# tlohde

paper trails

22:58 17/06/2025
898 words
contents

reference's references

Input a single DOI and see the temporal distribution of the references; and then the distribtuion of the reference's references. And so on back. Until, the beginning of time - or until I decide enough is enough.

status: idle

status: idle

why?

This is an extension of the previous thing, and was motivated by this reply on mastodon. I was curious, to see how quickly[1], the earliest reference hops back in time with each iteration. So I set to it.

goal

fears

method rambling

All data is grabbed from OpenAlex[4] and their handy API.

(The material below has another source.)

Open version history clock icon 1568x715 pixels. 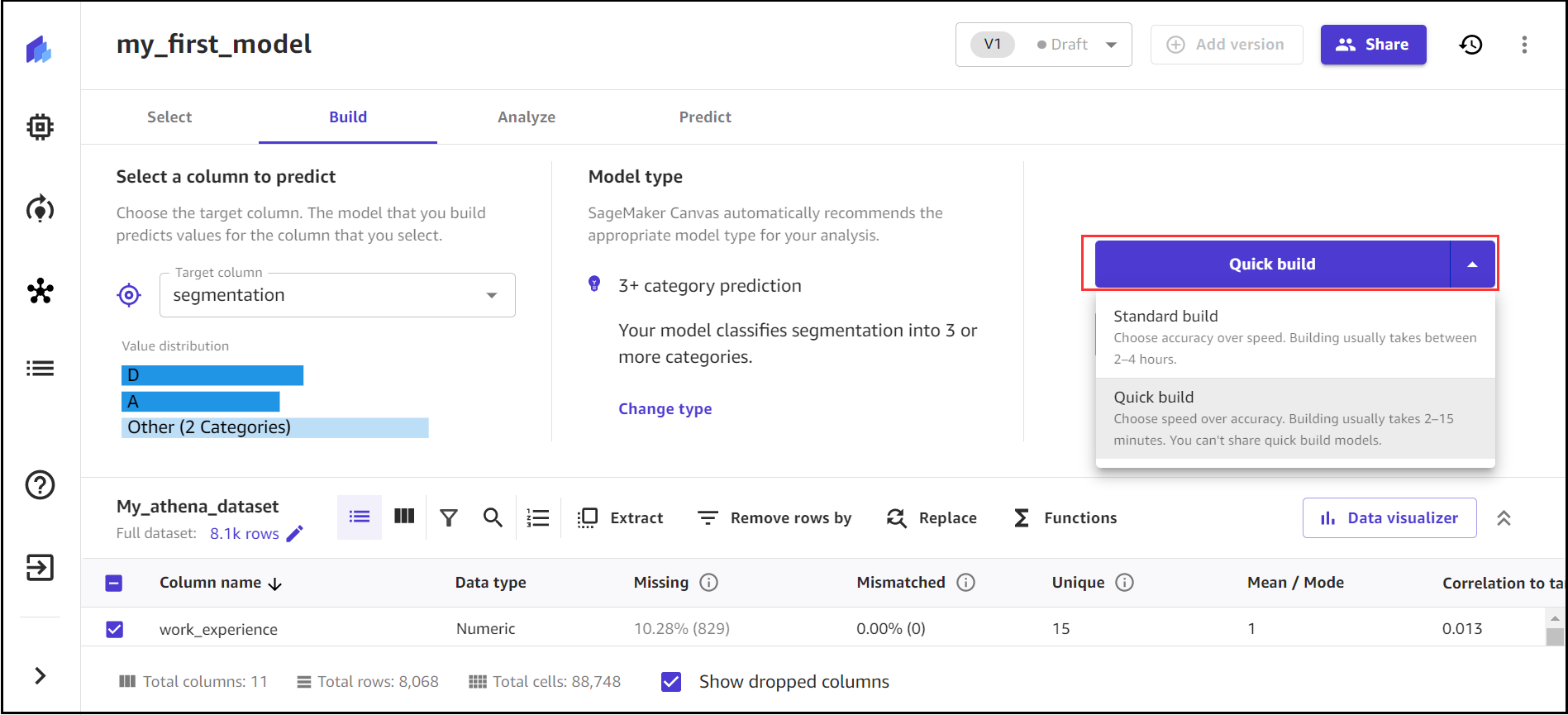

If the goal was just to go back one generation, I could have used the group_by=publication_year filter. Which would have been great, because all the results would have fitted onto a single page. Unfortunately, however, group_by doesn't return the ids, so instead I have to page through the results - which was a bit fiddly. Pages show a maximum of 200 results at a time. Additional fiddle was splitting up the queries into batches of 50. A little status update thing endeavours to keep the user informed.[5]

I don't think there's any danger of hitting the rate limits. But there might be. Requests aren't polite, to be polite, the calls to OpenAlex need an email address, and well, I thought I'd spare you the indignity[6] of having to input an email address.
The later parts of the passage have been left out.